Brunetti's time backing up Dr. Bo showed us that Freeze likes using mobile quarterbacks off the bench in certain situations. That should continue in 2015 with Kincade.

Spruce Derden-USA TODAY Sports

DeVante Kincade has been the forgotten man in the Ole Miss quarterback competition, sitting at a distant third while Chad Kelly and Ryan Buchanan battled it out in spring and fall practice. On Monday, Freeze all but confirmed that Swaggy C will be his starter, and it's safe to assume Buchanan will nestle into the backup spot. But don't go feeling sorry for Kincade -- Freeze's tendency to use athletic quarterbacks off the bench in packaged plays means that barring an injury to Kelly, Switchblade will almost certainly see more time of the field than Buchanan this season.

Just ask Barry Brunetti.

It's easy to forget that Bo Wallace actually had to fight through a quarterback competition with Brunetti in 2012. Brunetti, who transferred over from West Virginia, lost that battle and spent the next two years at the No. 2 spot on the depth chart. But he wasn't just holding kicks and toting clipboards -- Freeze, not wanting Brunetti's athleticism to idle on the sideline, frequently plugged him in as a read-option threat, particularly near the goal line.
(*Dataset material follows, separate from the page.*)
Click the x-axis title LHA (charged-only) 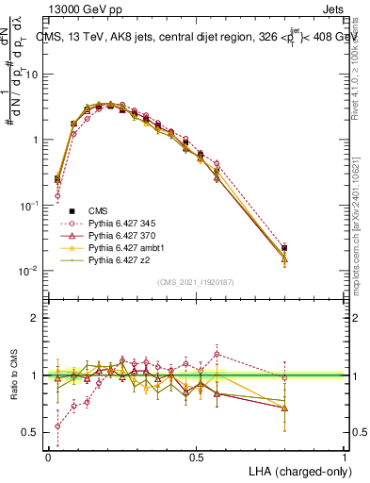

During his junior and senior seasons, Brunetti threw for 490 yards and seven touchdowns while running for another 587 yards and seven more scores. And those aren't just garbage time stats -- 49 percent of his combined 197 passing and rushing attempts during those two seasons came when the score was within 17 points.

Brunetti averaged over eight touches per game in his last two seasons (about five per SEC game), and I wouldn't be surprised to see Kincade getting a similar workload in 2015. So let's pull out the tape and see what Brunetti can teach us about how Freeze may use Kincade this season.

A slashing threat in the read option

Freeze's entire offense is built around the read option, where the quarterback reads an unblocked edge defender and either hands off to a back, runs it himself or pulls up for a pop-pass. Dr. Bo was surprisingly effective at running it despite his mediocre athleticism, but Freeze preferred to let Brunetti take over in certain situations.

A speedy back (in the above case Jeff Scott; this season it'll be Jaylen Walton) pulls the safety and linebacker wide, giving Brunetti (after a nice cut block by a pulling guard on the defensive end) an embarrassingly open avenue to the end zone. If the defense respects Brunetti's running ability and stays home, he can make the handoff to Scott and let him sweep outside and turn the corner.

Expect to see Kincade and Walton running variations of that play a lot this season.

A dangerous play action passer near the goal line

When Brunetti trotted onto the field in the red zone, defenses naturally assumed he was going to run (after all, he ran the ball 16 percent more often than he threw it during his Ole Miss career). They sold out to stop the read option by bringing safeties down into the box ... and were caught with their pants down when Brunetti pulled the ball out of the running back's chest and flipped it over their heads.

In the play above, the play action fake brings the strong safety and Mike linebacker crashing hard toward the line of scrimmage. Brunetti pulls up and floats the ball over their heads to Evan Engram, who dummies a block on the edge rusher before sneaking behind the secondary.

By the way, don't think Freeze is scared to let Kincade rip it downfield on play action. Switchblade may not have the arm talent to beat out Chad Kelly, but he can still sling the pigskin.

A mobile threat on the bootleg

Another favorite play of Freeze's was having Brunetti fake the handoff to get the defense moving one way, then roll out to the opposite flat, where defenders faced an awkward decision between playing the run threat or leaving their assigned receiver.

Here's the play that gave the Rebs an early lead against LSU in 2013.

LSU actually plays sound defense, with the defensive end staying outside to chase Brunetti and the safety undercutting the H-back's route in the flat. But you can tell the safety is concerned about Brunetti turning the corner on the DE and breaking toward the end zone -- there's just enough trepidation at the end of the play to open up a throwing lane to Nick Parker.

Hell, work in the ole option pitch while you're at it

Check out this nifty play call:

Sucking the defense in with an inside fake to Jordan Wilkins then making them pick between Kincade and Jaylen Walton on the outside would be all kinds of fun.

And if nothing else, Kincade's presence should mean we don't have to see any more Big Lig passes.